Hadir dalam rakor tersebut anggota DPD RI Parlindungan Purba, Kepala Perwakilan BI Wilayah Sumut Arif Budi Santoso, Dirjen Perdagangan Dalam Negeri Tjahya Widayanti, Wali Kota Medan Dzumi Eldin, dan perwakilan FKPD Provsu.

Kata Gubernur, untuk produksi cabai merah sampai awal Mei 2017 sebanyak 69.186 ton. Kebutuhan perbulan 7.880 ton. Kelebihan produksi 37.632 ton dipasok ke Provinsi Riau dan Kepulauan Riau.

Sementara itu, kata dia, stok daging sampai dengan Mei 2017 sebesar 18.296 ton. Sedangkan kebutuhan per bulan untuk warga Sumut mencapai 2.045 ton. "Artinya, stok daging sampai September 2017 masih terpenuhi," katanya.

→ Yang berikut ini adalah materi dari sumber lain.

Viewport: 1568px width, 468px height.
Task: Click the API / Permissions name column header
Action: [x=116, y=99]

Sedangkan produksi telur 9.700.000 butir perhari atau setara dengan 646,67 ton. Sedangkan kebutuhan telur ayam sebesar 7.383.680 butir perhari atau setara dengan 461,48 ton.

“Kebutuhan produksi telur di pasok ke Provinsi Nanggroe Aceh Darussalam, Riau, Kepulauan Riau dan Sumbar,” terang Erry.

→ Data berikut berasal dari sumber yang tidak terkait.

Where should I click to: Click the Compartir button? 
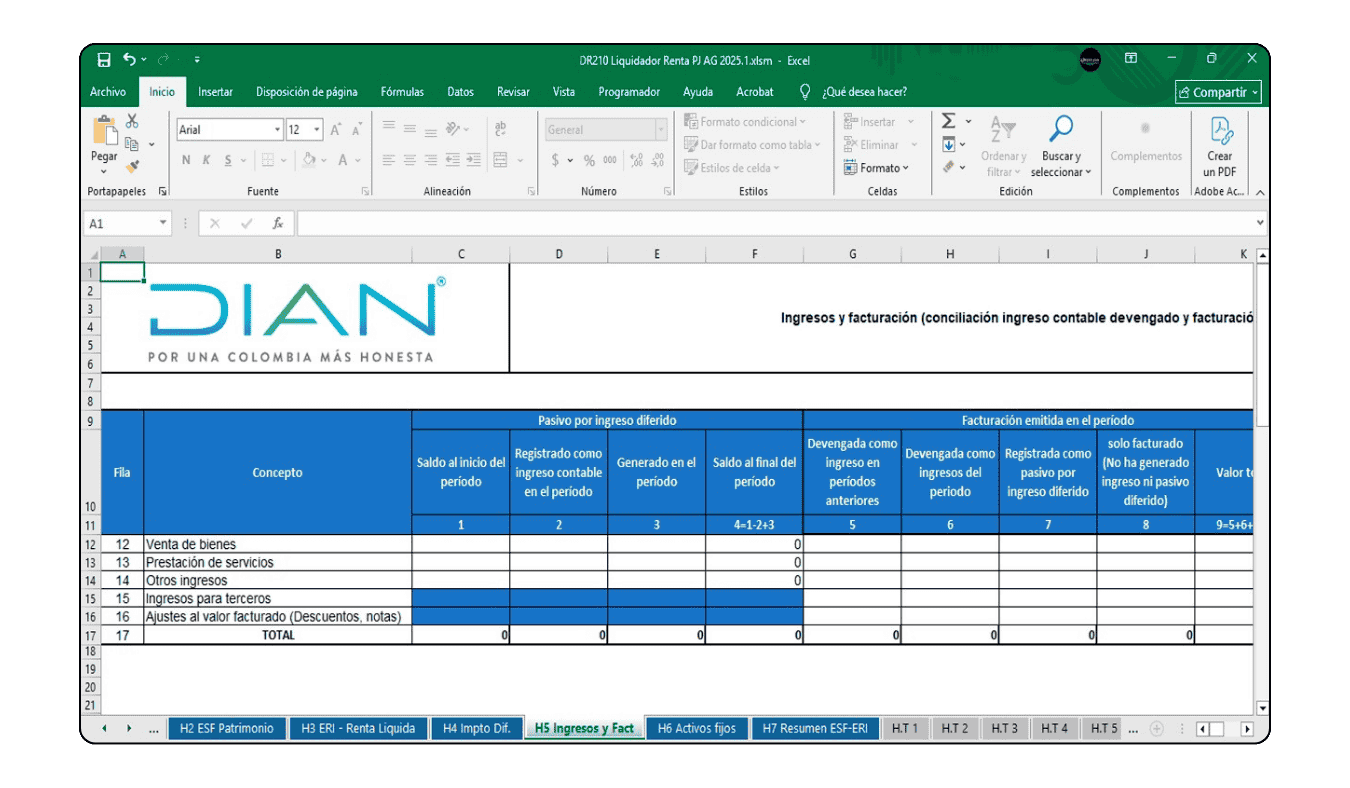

Seperti halnya telur ayam, produksi daging ayam kurang lebih 300 ribu sampai dengan 350 ribu kg perhari setara dengan 200 ribu ekor. Kebutuhan daging ayam kurang lebih 169.230 kg perhari setara dengan 112.820 ekor. Maka kelebihan produksi ayam dipasok ke Provinsi Aceh, Riau, Kepri, dan Sumbar.

Begitu juga dengan minyak goreng. Produksi Minyak goreng di Sumut 500.000 ton perbulan. Kebutuhan minyak goreng perbulan di Sumut kurang lebih mencapai 285.000 ton. Kelebihan produksi ini distribusikan antar pulau dan juga ada yang diekspor.

Lain halnya dengan gula. Saat ini gula kristal rafinasi (GKR) PT Medan Sugar Industri (MSI) di Medan sebagai produsen gula yang mendapat izin impor RAW Sugar pada Semester I 2017 sebesar 55.670 ton yang diolah menjadi gula rafinasi sebesar 53.433 ton. PT MSI sudah terikat kontrak dengan produsen makanan dan minuman sebesar 75.984 ton gula kristal rafinasi.

Maka PT MSI masih kekurangan RAW Sugar sebesar 23.480 ton yang diolah menjadi gula kristal rafinasi sebesar 22.541 ton. Gula kristal putih (GKP) stok awal April adalah 52.148,14 ton kebutuhan per bulan 27.000 ton sampai bulan Juni 2017 dibutuhkan 81.000 ton gula kristal putih maka Sumut masih membutuhkan 28.452 ton pasokan gula pasir kristal putih.